Besides Hamels, the Phillies are having a few other problems. From my latest at BP:
As in the first two rounds of the postseason, they're again having trouble hitting left-handers, with the occasional big blow disguising their inconsistency. In Game One, they were 5-for-28 against CC Sabathia, Damaso Marte, and Phil Coke, while last night they were 5-for-25 against Pettitte and Marte. Six of those 10 hits have been for extra bases, but only one — a ninth-inning double off Phil Coke in Game One — has come with runners on base, and their overall line against lefties in the series (.189/.268/.453) is similarly shaped to that of the first two rounds (.194/.322/.444).

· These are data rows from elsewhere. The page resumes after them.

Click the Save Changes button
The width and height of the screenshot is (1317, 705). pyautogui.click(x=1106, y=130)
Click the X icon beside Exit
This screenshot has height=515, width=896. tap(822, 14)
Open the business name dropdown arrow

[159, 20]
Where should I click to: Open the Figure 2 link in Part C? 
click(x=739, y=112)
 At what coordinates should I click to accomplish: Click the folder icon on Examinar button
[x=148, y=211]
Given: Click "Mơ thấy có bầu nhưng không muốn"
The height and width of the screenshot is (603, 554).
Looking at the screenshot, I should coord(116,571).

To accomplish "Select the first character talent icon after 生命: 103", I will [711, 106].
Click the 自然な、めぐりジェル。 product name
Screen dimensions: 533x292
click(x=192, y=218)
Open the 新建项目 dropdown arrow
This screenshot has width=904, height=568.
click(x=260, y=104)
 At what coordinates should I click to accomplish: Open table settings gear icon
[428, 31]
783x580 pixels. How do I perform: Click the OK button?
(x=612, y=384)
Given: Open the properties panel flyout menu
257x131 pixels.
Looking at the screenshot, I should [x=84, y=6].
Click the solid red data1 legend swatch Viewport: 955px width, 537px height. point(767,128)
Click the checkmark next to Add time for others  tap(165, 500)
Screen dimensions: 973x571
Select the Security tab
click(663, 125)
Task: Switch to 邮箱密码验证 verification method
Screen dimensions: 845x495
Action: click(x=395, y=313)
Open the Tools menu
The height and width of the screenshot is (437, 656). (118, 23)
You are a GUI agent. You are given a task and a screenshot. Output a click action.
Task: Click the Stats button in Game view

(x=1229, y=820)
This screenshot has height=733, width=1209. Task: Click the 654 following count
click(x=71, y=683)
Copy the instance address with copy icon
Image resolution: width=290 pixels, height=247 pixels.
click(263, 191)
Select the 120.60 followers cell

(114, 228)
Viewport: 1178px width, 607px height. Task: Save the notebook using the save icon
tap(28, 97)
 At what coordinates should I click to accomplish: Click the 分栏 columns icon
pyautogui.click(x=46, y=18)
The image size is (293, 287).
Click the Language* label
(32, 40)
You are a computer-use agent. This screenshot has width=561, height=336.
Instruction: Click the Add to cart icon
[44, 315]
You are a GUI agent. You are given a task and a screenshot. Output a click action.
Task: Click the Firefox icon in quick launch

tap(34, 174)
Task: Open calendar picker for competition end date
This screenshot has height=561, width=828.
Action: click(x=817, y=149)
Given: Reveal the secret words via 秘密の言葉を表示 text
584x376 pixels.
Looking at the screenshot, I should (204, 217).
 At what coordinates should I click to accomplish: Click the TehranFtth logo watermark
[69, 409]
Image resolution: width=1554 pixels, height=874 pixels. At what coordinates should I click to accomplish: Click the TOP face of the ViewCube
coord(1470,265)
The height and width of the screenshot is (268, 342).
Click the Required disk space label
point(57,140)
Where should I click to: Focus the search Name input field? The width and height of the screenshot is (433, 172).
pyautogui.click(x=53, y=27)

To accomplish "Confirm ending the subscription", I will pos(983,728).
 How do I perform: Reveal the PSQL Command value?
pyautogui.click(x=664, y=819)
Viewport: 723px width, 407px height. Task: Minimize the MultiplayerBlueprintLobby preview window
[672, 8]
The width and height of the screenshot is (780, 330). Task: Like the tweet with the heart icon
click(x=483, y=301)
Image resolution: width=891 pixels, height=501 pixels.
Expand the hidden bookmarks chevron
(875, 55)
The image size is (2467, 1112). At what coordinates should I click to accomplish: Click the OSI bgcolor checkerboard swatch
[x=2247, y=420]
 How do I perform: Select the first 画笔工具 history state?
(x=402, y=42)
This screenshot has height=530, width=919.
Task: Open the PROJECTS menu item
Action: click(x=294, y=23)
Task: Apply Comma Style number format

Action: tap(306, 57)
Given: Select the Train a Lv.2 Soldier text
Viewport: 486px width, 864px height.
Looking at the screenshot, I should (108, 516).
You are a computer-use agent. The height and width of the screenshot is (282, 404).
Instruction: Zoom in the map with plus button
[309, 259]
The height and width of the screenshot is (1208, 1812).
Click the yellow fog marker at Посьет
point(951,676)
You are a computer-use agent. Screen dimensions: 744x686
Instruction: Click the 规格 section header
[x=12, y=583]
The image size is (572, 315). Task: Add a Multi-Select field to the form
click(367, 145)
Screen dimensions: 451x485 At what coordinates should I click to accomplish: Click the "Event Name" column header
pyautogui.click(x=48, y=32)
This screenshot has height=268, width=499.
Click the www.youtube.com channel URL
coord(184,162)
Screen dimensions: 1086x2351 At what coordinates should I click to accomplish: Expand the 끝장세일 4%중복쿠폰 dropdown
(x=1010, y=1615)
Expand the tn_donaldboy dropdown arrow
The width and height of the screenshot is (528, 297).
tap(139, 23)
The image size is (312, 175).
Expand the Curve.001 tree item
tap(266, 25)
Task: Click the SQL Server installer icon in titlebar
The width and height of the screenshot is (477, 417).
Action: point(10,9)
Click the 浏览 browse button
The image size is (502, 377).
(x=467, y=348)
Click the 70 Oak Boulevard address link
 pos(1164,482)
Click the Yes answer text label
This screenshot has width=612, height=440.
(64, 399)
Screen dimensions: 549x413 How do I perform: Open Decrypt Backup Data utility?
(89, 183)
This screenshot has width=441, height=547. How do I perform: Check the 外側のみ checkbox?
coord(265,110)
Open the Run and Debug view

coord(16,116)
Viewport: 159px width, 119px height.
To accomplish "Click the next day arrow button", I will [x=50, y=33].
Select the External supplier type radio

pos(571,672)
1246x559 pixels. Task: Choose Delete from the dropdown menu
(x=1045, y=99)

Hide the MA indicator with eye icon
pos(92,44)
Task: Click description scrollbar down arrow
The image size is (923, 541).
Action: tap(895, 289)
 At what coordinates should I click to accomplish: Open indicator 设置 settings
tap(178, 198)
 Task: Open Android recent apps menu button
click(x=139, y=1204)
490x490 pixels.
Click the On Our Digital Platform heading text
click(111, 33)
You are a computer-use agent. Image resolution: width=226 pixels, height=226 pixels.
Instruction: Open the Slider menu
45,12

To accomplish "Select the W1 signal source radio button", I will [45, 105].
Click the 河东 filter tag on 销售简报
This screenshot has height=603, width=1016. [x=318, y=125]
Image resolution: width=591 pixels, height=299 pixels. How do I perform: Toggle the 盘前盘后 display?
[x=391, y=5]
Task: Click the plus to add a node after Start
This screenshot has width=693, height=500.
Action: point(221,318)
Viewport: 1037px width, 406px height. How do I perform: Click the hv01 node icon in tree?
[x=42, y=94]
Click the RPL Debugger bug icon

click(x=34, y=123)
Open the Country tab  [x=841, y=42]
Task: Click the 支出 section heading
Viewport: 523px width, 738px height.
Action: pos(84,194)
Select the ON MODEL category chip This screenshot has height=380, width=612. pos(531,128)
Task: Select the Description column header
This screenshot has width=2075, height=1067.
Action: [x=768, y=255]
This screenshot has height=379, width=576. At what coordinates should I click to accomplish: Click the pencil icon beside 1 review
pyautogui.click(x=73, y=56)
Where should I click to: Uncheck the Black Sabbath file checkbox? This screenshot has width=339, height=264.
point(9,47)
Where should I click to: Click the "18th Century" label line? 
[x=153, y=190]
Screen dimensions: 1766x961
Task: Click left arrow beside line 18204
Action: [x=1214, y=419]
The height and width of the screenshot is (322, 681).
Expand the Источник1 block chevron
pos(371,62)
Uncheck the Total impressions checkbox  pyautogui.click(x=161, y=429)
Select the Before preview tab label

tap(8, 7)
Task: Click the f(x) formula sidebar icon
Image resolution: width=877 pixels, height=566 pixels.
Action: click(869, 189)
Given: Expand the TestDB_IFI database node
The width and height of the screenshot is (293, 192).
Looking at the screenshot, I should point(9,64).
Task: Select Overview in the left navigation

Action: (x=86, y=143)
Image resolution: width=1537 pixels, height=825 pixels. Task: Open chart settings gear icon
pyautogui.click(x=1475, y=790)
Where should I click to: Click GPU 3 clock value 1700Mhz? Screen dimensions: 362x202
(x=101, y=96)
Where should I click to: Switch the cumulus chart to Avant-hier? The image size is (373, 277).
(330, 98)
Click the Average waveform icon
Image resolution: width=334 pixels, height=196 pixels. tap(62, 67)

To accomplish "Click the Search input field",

Take away Jayson Werth's production and for the entire postseason, the rest of the lineup is hitting a fairly tame .174/.304/.383 against southpaws. With Sabathia and Pettitte lined up to pitch as many as three of the remaining four games (if the series stretches that far), this remains a huge problem for the Phillies.

Not that it's the only one. The lineup's first four hitters — Jimmy Rollins, Shane Victorino, [Chase] Utley, and [Ryan] Howard — are a combined 8-for-45 thus far against the Yankees. Howard, who whiffed six times in a row in Games Two and Three, already has nine strikeouts, three shy of tying Willie Wilson's 1980 World Series record. He hasn't walked in the World Series yet, either. Rollins, whose pre-series prediction (Phillies in five) has already been rendered impossible, is hitting an anemic .235/.316/.294 for the entire postseason. Further down the lineup, [Raul] Ibañez has struggled this fall as well (.233/.313/.395), to say nothing of Pedro Feliz (.143/.182/.310).

With Phillies manager Charlie Manuel having decided not to bring back ace Cliff Lee on three days' rest given that he hasn't done so once in his career — a lunkheaded excuse, particularly given that Manuel pushed him to 122 pitches while protecting leads of 4-0 and 6-0 in the final two innings of his brilliant Game One start — the Yanks have the upper hand in tonight's matchup pitting Sabathia versus Joe Blanton:
[Blanton]'s a thoroughly capable number four starter who put up a career-best strikeout rate this year (7.5 per nine), but it came at the expense of a career-high homer rate (1.4 per nine) and a career-low groundball rate (42 percent). Some of that is simply the shift in leagues and ballparks, from Oakland's pitcher-friendly Coliseum to the hitter-friendly Citizens Bank Park, but it's nonetheless an unsettling trend. Also unsettling is the fact that the righty yielded a .270/.321/.469 line against righties, compared to .252/.320/.401 against lefties. The Yankees themselves have shown more muscle against righties than lefties this fall (.252/.342/.450, compared to .255/.346/.418). They're poised to create another souvenir or two tonight.

The bottom line is that the Yankees come back with their ace tonight against the Phils' fourth-best starter, one who's got matchup problems against the Bronx Bomber lineup. While the series is by no means over, the two games to one margin and the way the rotations line up going forward makes this their series to lose.
The Yankees have also announced that A.J. Burnett will start Game Five on three days' rest. Barring what Joe Girardi termed any "unforeseen things," they'll stick with the three-man rotation from here onwards.